Stereo cameras capable of measuring the distance to an object are used. For example, a technology has been put into practical use to control a car by measuring the distance to an object in front of the car by using a stereo camera (hereafter, referred to as a “car-mounted stereo camera”) that is mounted on a car. For example, the distance that is measured by a car-mounted stereo camera is used for giving an alarm to a driver or controlling a brake, steering, and/or the like, for the purpose of prevention of car collision, a control on a distance between cars, and/or the like.
Generally, car-mounted stereo cameras are often installed inside the front windshield of cars. This is because, if a car-mounted stereo camera is installed outside the car, it needs to have a higher durability in terms of waterproof, dust prevention, and the like. If a stereo camera is installed inside the car, it captures an image of the landscape outside the car through the front windshield. Generally, the front windshield has a complicated curved shape, and it has a distorted shape compared to optical components such as a lens inside the camera. Therefore, the front windshield causes the captured image that is captured through the front windshield to be distorted. Furthermore, depending on the installation position and the installation direction when installing a stereo camera in the car, the characteristics of a distortion of captured images are changed. To calibrate such a distortion that is included in the captured image, it is necessary to calculate a calibration parameter for calibrating (correcting) a distortion of the captured image by installing a stereo camera in a predetermined position of the vehicle and then using the captured image that is captured through the front windshield in that state.

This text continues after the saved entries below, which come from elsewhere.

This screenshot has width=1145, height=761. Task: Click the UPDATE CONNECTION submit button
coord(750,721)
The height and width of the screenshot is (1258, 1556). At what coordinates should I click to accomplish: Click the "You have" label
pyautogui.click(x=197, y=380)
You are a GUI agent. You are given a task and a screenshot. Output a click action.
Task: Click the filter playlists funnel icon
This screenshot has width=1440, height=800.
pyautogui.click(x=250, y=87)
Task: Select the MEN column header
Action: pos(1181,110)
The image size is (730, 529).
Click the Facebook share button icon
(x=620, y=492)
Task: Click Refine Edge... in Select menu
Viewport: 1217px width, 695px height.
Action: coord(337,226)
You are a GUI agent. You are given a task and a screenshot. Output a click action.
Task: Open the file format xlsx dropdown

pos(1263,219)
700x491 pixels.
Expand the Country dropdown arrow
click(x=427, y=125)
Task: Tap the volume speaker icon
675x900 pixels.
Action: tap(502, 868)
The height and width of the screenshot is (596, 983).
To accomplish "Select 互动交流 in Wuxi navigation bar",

A generally known method for calculating a calibration parameter for calibrating a distortion of a captured image is a method that uses a chart in which a specific mark, or the like, for measuring a distance is described. With this method, a calibration parameter for calibrating a distortion of the captured image is calculated on the basis of the difference between the position of a mark (object) that is on the captured image and that is calculated in theory on the basis of the relative position between the mark and the stereo camera and the position of the mark on the captured image that is obtained when an image of the mark is actually captured by the stereo camera. That is, a calibration parameter is calculated, which determines a conversion so as to eliminate the difference.
Patent Literature 1 discloses a device that converts each of a pair of image data sets output from a pair of cameras that is included in a stereo camera by using a calibration parameter that is based on the difference in the coordinates between one set of the image data and the other set of the image data so as to adjust an optical distortion and a positional deviation of the stereo camera by image processing.
However, if there is an error in the relative position between the stereo camera and the chart, an error occurs in the coordinates of the object that is in the captured image and that is calculated in theory; therefore, an error also occurs in a calibration parameter for calibrating a distortion of the captured image. Particularly, there is a problem in that an error easily occurs in the relative position between the chart and the stereo camera that is installed in an object, such as a vehicle.
In consideration of the foregoing, there is a need to provide a calibration method and a measurement tool that make it possible to calculate a high-accuracy calibration parameter for calibrating a stereo camera.